• Truckload volume, pricing remains solid

    Recent industry reports indicate that truck capacity continues to tighten, according to Peter Nesvold.
    Dec. 12, 2011
    4 min read

    Recent industry reports indicate that truck capacity continues to tighten, according to Peter Nesvold.

    Nesvold, an analyst with Jefferies Equity Research Americas, reasons there is a “further tightening of trucking capacity” under way and that the firm is “hearing that the strength in demand continued through November.”

    To support that analysis Nesvold pointed to seasonally adjusted (SA) truckload volumes, as recently released by the American Trucking Assns. (ATA), exceeding expectations in October. In addition, October truck tonnage posted a solid 5.7% year-over-year (YoY) gain along with supportive data from other “channel checks.”

    According to Nesvold, ATA reported that SA loads for large truckload (TL) carriers ( greater than $30 million in revenue) were up 3.2% YoY in October vs. the firm’s 2 to 3% estimate and +3.1% YoY in September.

    SA industry-wide loads remained solid in October and posted the strongest YoY reading since decelerating in August, following the S&P sovereign downgrade.

    “We have been forecasting flattish loads for most of 2011 vs. an estimated consensus range of 0 to +3%,” Nesvold pointed out. “Of the trailer types, bulk chemicals posted the largest YoY increase in October loads (+12.4% YoY vs. +12.1% YoY in September).”

    By contrast, dry- van volumes remained negative on a YoY basis, slipping 0.6% YoY in October vs. -0.9% YoY in September.

    Separately, Nesvold noted, ATA found that SA truck tonnage was up 5.7% YoY in October, following September’s +5.8% YoY gain. However, he said Jefferies’ “full-year tonnage forecast remains unchanged at +3 to +5% YoY.”

    As for pricing, Nesvold said it “decelerated modestly, but held firm.”

    He reported that revenue per mile, net of fuel, was up a solid 4.2% YoY in October vs. +5.2% YoY in September. But that was the slowest YoY growth rate since February 2010.

    Going deeper into the data, Nesvold showed that short-haul (less than 500 mi.) pricing remained weak, down 7.0% YoY in October (vs. -4.5% YoY in September), and dry-van pricing rose 6.6% YoY (vs. +8.4% YoY in September).
    “Our sense is that this strength was concentrated in the medium-haul segment of the market,” he noted.

    “Our full-year yield forecast has been roughly +1% to +3% for contracted freight-- slightly higher for spot. Heading into 2012, we initially believe the industry can hold low-single-digit price increases next year.”

    Nesvold also relates that truckload fleet utilization “dropped back into negative territory.” He said average miles per truck in October were down 1.6% from a year earlier; that followed a 1.2% YoY rise in September.

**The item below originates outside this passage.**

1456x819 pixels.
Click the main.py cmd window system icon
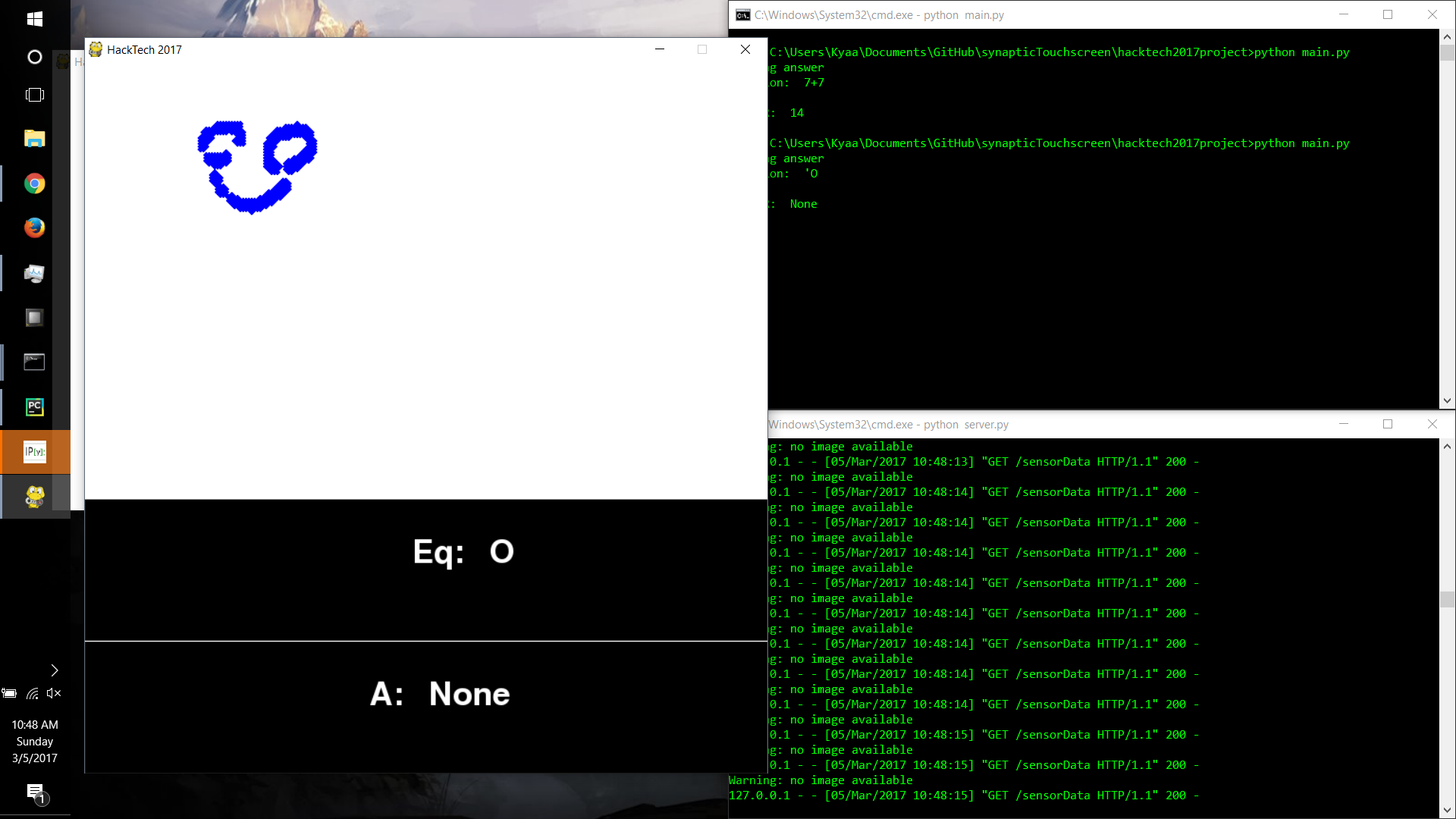[x=743, y=15]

    “Furthermore, fleet utilization has trailed year-earlier levels in seven of the last nine months,” he stated, “We attribute this primarily to an increasingly aged fleet industry-wide, which we believe is weighing on productivity”

    Taking a look at less-than-truckload (LTL) tonnage, Nesvold said it has remained robust—but pricing has softened in that segment.

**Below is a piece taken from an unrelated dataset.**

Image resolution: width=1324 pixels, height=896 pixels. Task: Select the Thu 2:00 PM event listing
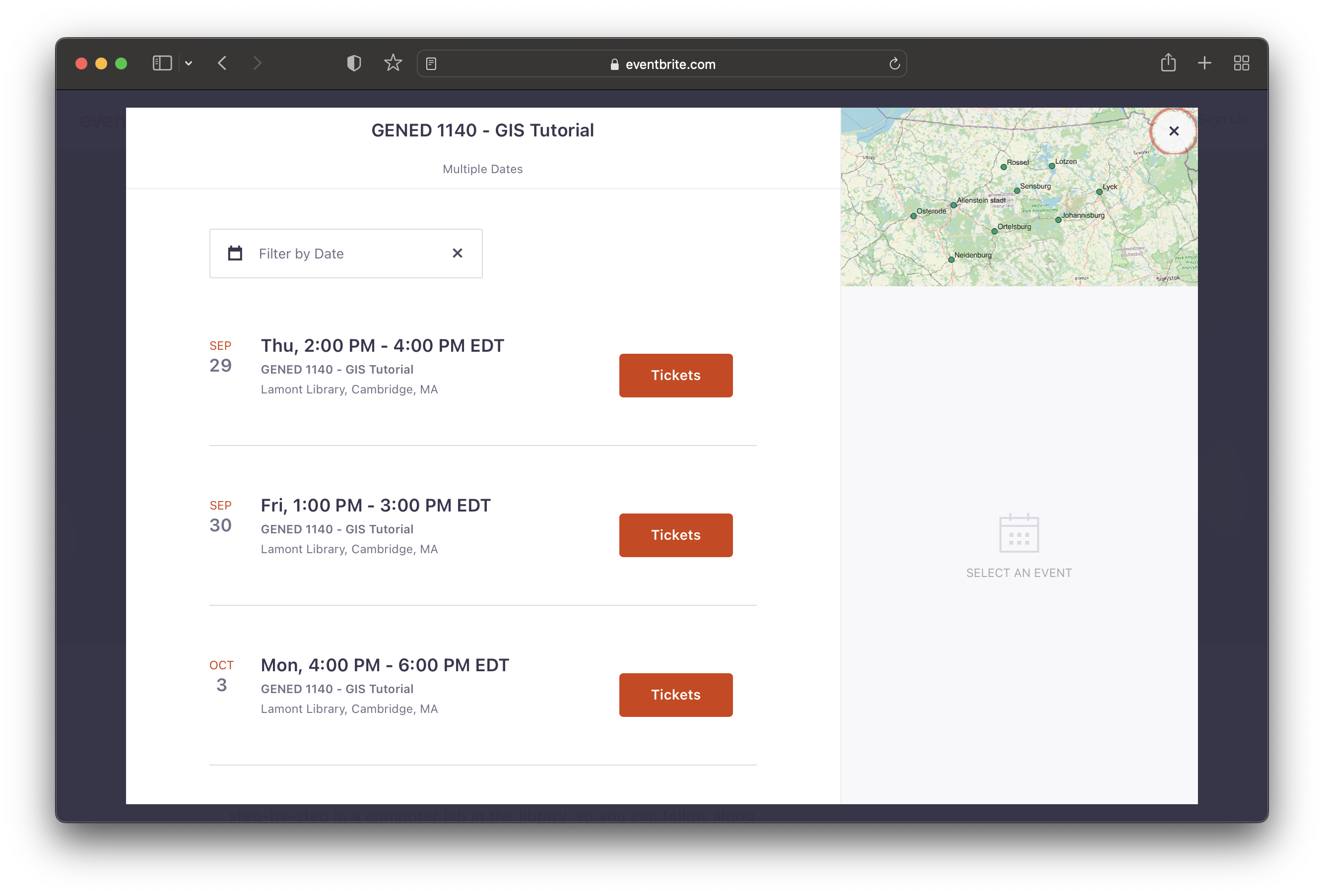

    “In October, LTL tonnage climbed 17.6% YoY, notching its tenth consecutive double-digit YoY gain,” he pointed out. “Meanwhile, LTL pricing (revenue per ton) increased 0.5% YoY in October, which was 210bps slower than September’s 2.6% YoY pace.”

    Speaking for Jefferies, Nesvold advised that “we care most about dry-van truckload loads and pricing as well as trends in the short-haul segment, as most of the public truckload [carriers] are skewed toward these areas.”

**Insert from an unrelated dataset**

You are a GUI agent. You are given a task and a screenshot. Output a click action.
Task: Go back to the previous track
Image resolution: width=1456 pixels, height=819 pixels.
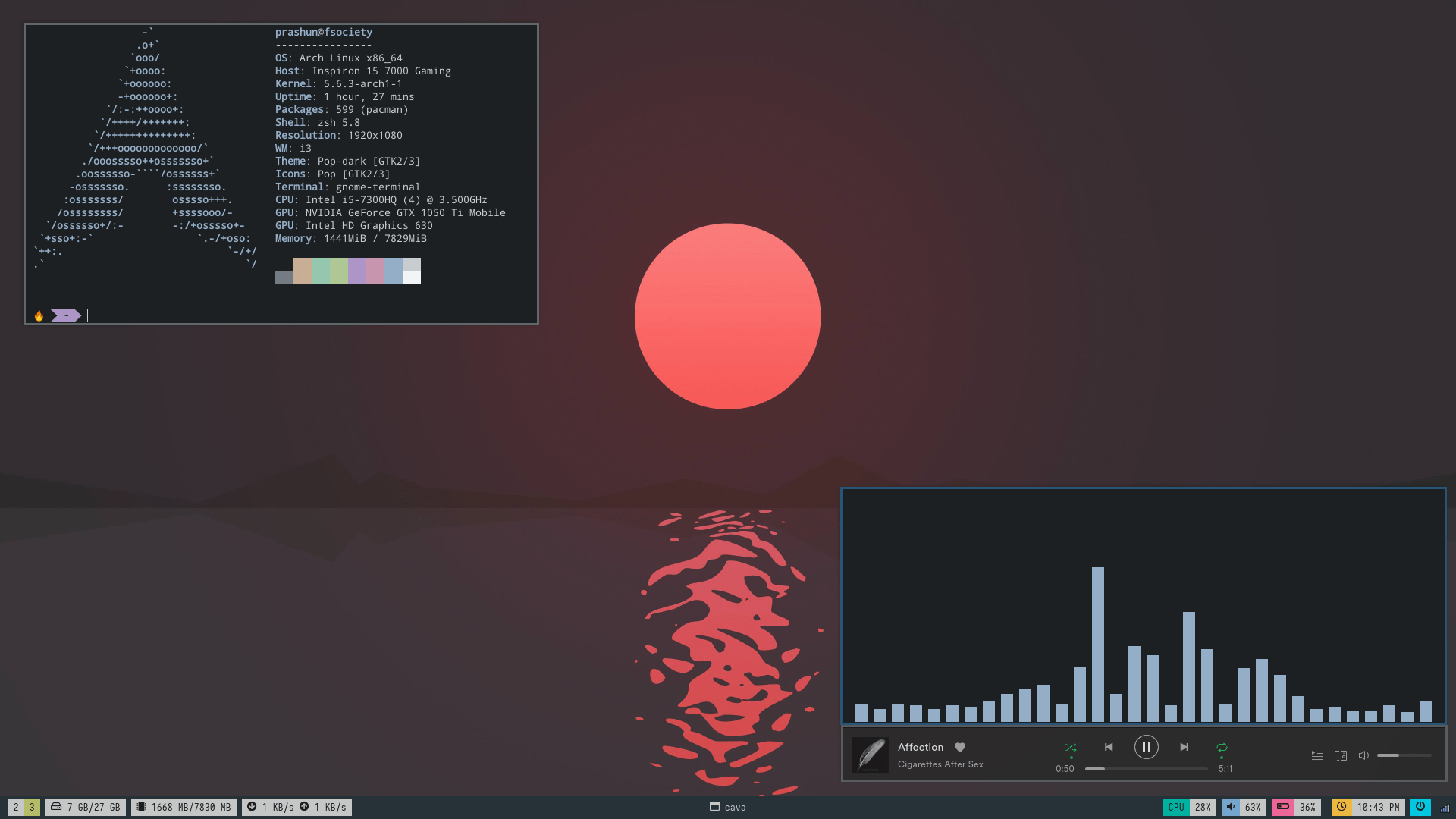[x=1109, y=747]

    That being said, he observed that dry-van pricing continues to track at the high-end of the firm’s expectations ( +6.6% YoY in October), whereas the short-haul segment remained negative (-7.0% YoY in October). Meanwhile, dry -vans loads slipped 0.6% YoY in October, its 16th consecutive YoY drop.”

    The upshot, according to Nesvold, is that Jefferies’ “sense is that buy-side expectations for full-year truckload rate increases have faded from 8%-10% earlier this year (a range that we were highly skeptical about) to a more reasonable 2%-3% currently.”

    “Looking ahead,” he added, “we are turning more optimistic that buyside expectations have fallen so low, and that truckload fundamentals might actually be starting to trend higher, that the group may have bottomed out.”